>> Start TEXT EXTRACT
Let $R$ be an integral domain. Then, $R$ is a UFD iff every nonzero prime ideal of $R$ contains a nonzero principal prime ideal (i.e. contains a prime element).
$(\implies)$ This direction is easy. If $R$ is a UFD and $\mfp$ is a prime ideal, then consider any $x\in\mfp$. We can write $x=\pi_1\dots\pi_n$ as a product of prime elements, and primality of $\mfp$ implies that $(\pi_i)\subset\mfp$ for some $i$, giving us the result.
$(\impliedby)$ For this direction, let $S$ be the set of all (finite) products or prime elements of $R$ (including the empty product so $1\in S$). Then, $0\not\in S$ and $S$ is clearly multiplicative, so we can form the (nonzero) ring $A=\sinv R$. We claim that $A$ is a field. Pick any nonzero nonunit $r\in R$. Suppose that $1/r\not\in A$, so $(r)\subsetneq A$ meaning that it is contained in some maximal ideal $\mfm\subset A$. Then, $\mfp=\mfm\cap R$ is prime, and hence contains a principal prime ideal $(\pi)$. But this means that $\sinv(\pi)\subset\sinv\mfm\subsetneq A$ which is impossible as $\pi\in S$ so it's definitely a unit in $A$. Thus, $1/r\in A$, so we can write $$\frac1r=\frac b{\pi_1\dots\pi_n}\in A$$ where $b\in R$ and the $\pi_i\in R$ are all prime. We now prove by induction on $n$ that $r$ is the product of prime elements. If $n=1$, then $rb=\pi_1$ so since primes are irreducible and $r$ is not a unit, $r$ must itself be prime. For $n>1$, we have $rb=\pi_1\dots\pi_n$ so each $\pi_i$ divides $r$ or $b$. If some $\pi_j$ divides $b$, then $b=c\pi_j$, so $rc$ is a product of $n-1$ primes, meaning $r$ is a product of primes by induction. Otherwise, each $\pi_i$ divides $r$ so $\parens{\frac r{\pi_1\dots\pi_n}}b=1$, making $b$ a unit and $r$ a product of primes. Hence, we have that every element of $R$ is a product of primes, and so $R$ is a UFD.
>> End TEXT EXTRACT
[TASK]
State whether each statement below agrees with the proof about unique factorization domains, answering yes or no and quoting the words of the proof that decide it.
1. The set $S$ in the proof includes the empty product, so $1$ belongs to $S$.
2. The direction from "$R$ is a UFD" to the condition on prime ideals is described as difficult.
3. In the induction, the case $n=1$ leads to the conclusion that $r$ is itself prime.
>> Start ENTRIES
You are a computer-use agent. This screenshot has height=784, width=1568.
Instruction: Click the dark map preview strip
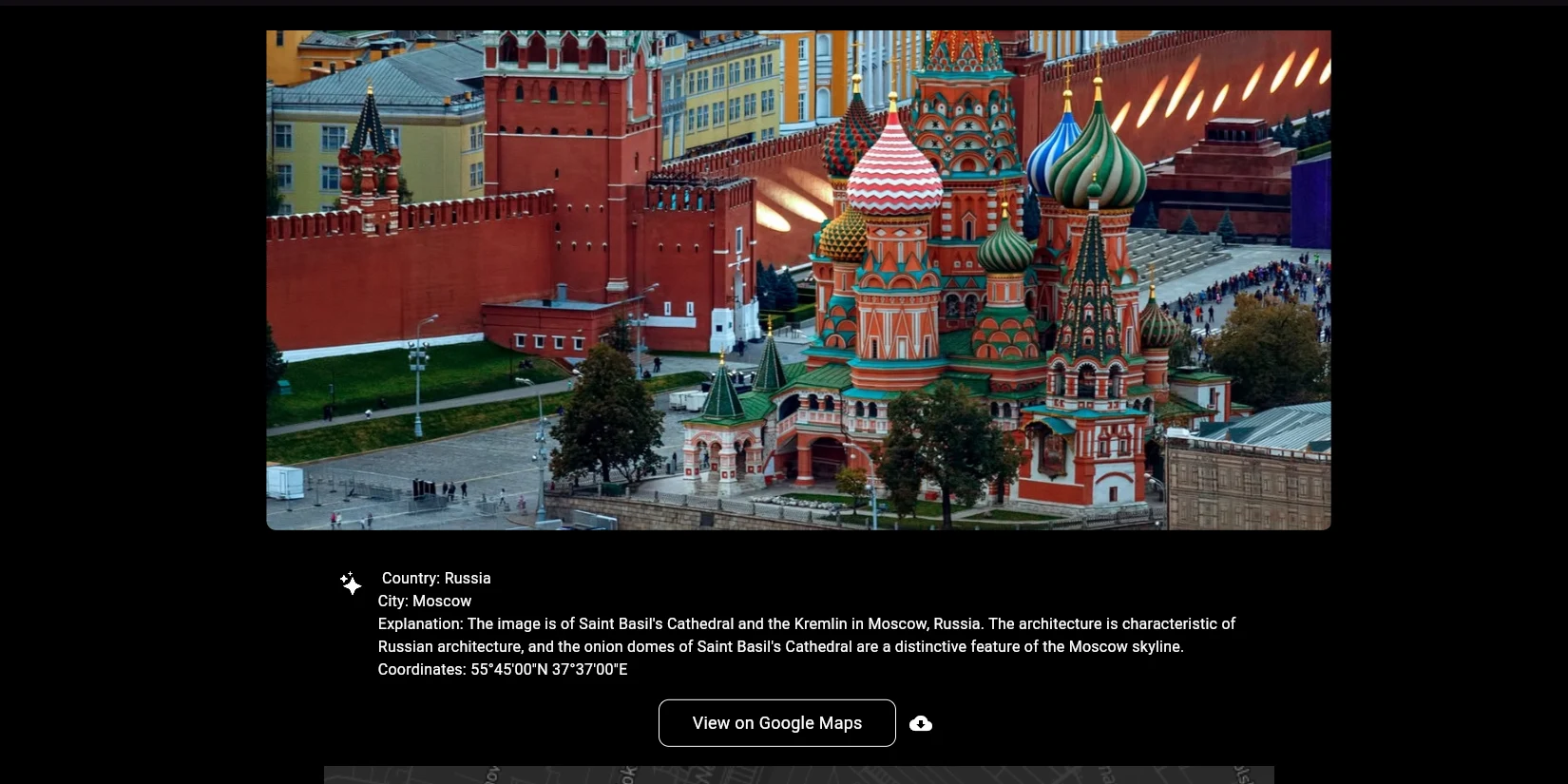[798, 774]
>> End ENTRIES
>> Start ENTRIES
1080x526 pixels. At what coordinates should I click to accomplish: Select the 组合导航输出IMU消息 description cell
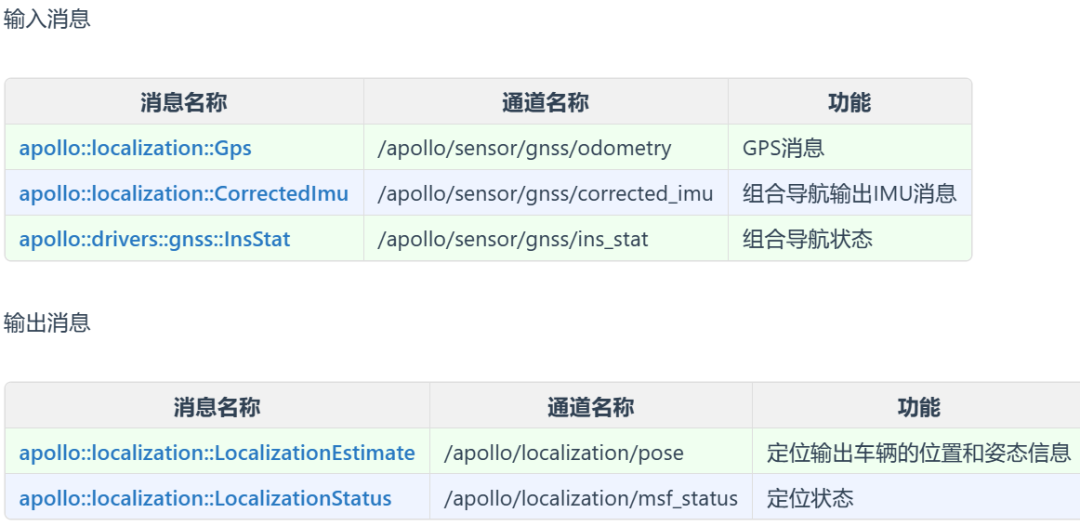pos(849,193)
>> End ENTRIES
[RESPONSE TO THE EXERCISE]
1. Yes: "including the empty product so $1\in S$"
2. No: "This direction is easy."
3. Yes: "$r$ must itself be prime"